Nothing in the data should be left out or altered when it is retyped.

---- INPUT DATA

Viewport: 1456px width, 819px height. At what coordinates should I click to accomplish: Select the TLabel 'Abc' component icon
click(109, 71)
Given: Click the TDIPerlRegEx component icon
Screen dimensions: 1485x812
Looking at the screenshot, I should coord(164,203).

--------

◆ SOLVED PROBLEM:
Viewport: 1456px width, 819px height. At what coordinates should I click to accomplish: Select the TLabel 'Abc' component icon
click(109, 71)
Given: Click the TDIPerlRegEx component icon
Screen dimensions: 1485x812
Looking at the screenshot, I should coord(164,203).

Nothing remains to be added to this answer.